▸ **WORK TO DO**
Copy the records below word for word, keeping every line as it appears.

▸ **MATERIAL FOR THIS TASK**
Start

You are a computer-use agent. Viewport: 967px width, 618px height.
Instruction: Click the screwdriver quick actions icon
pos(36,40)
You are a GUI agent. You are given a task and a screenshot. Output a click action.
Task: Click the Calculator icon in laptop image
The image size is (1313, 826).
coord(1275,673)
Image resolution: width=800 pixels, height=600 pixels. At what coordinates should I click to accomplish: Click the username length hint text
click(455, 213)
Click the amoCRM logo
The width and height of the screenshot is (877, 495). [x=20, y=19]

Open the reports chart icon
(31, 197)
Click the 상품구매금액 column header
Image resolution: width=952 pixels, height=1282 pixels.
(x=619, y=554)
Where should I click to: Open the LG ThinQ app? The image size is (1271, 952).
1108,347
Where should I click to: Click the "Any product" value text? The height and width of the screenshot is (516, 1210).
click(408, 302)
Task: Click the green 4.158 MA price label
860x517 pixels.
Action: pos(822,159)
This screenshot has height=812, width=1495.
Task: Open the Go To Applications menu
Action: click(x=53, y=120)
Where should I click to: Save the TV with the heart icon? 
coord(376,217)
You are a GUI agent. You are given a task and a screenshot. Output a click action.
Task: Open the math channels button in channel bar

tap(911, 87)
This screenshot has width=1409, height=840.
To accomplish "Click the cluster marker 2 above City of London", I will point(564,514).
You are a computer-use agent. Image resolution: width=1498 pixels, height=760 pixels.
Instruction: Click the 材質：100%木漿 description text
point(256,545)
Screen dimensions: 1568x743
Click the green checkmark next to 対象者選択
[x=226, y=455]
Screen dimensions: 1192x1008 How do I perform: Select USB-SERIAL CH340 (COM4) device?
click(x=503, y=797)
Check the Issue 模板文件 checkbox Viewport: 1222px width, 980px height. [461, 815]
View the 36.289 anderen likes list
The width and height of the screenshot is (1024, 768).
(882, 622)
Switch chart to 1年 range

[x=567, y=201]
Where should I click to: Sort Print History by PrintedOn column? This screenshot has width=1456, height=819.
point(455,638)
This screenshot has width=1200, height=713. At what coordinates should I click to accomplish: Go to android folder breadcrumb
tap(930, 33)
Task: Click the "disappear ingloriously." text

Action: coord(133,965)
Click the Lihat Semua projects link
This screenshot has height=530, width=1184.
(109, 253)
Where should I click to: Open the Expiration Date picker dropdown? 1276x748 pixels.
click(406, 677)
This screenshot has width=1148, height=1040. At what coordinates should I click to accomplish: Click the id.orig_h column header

End

▸ **RESULT OF THE TASK**
You are a computer-use agent. Viewport: 967px width, 618px height.
Instruction: Click the screwdriver quick actions icon
pos(36,40)
You are a GUI agent. You are given a task and a screenshot. Output a click action.
Task: Click the Calculator icon in laptop image
The image size is (1313, 826).
coord(1275,673)
Image resolution: width=800 pixels, height=600 pixels. At what coordinates should I click to accomplish: Click the username length hint text
click(455, 213)
Click the amoCRM logo
The width and height of the screenshot is (877, 495). [x=20, y=19]

Open the reports chart icon
(31, 197)
Click the 상품구매금액 column header
Image resolution: width=952 pixels, height=1282 pixels.
(x=619, y=554)
Where should I click to: Open the LG ThinQ app? The image size is (1271, 952).
1108,347
Where should I click to: Click the "Any product" value text? The height and width of the screenshot is (516, 1210).
click(408, 302)
Task: Click the green 4.158 MA price label
860x517 pixels.
Action: pos(822,159)
This screenshot has height=812, width=1495.
Task: Open the Go To Applications menu
Action: click(x=53, y=120)
Where should I click to: Save the TV with the heart icon? 
coord(376,217)
You are a GUI agent. You are given a task and a screenshot. Output a click action.
Task: Open the math channels button in channel bar

tap(911, 87)
This screenshot has width=1409, height=840.
To accomplish "Click the cluster marker 2 above City of London", I will point(564,514).
You are a computer-use agent. Image resolution: width=1498 pixels, height=760 pixels.
Instruction: Click the 材質：100%木漿 description text
point(256,545)
Screen dimensions: 1568x743
Click the green checkmark next to 対象者選択
[x=226, y=455]
Screen dimensions: 1192x1008 How do I perform: Select USB-SERIAL CH340 (COM4) device?
click(x=503, y=797)
Check the Issue 模板文件 checkbox Viewport: 1222px width, 980px height. [461, 815]
View the 36.289 anderen likes list
The width and height of the screenshot is (1024, 768).
(882, 622)
Switch chart to 1年 range

[x=567, y=201]
Where should I click to: Sort Print History by PrintedOn column? This screenshot has width=1456, height=819.
point(455,638)
This screenshot has width=1200, height=713. At what coordinates should I click to accomplish: Go to android folder breadcrumb
tap(930, 33)
Task: Click the "disappear ingloriously." text

Action: coord(133,965)
Click the Lihat Semua projects link
This screenshot has height=530, width=1184.
(109, 253)
Where should I click to: Open the Expiration Date picker dropdown? 1276x748 pixels.
click(406, 677)
This screenshot has width=1148, height=1040. At what coordinates should I click to accomplish: Click the id.orig_h column header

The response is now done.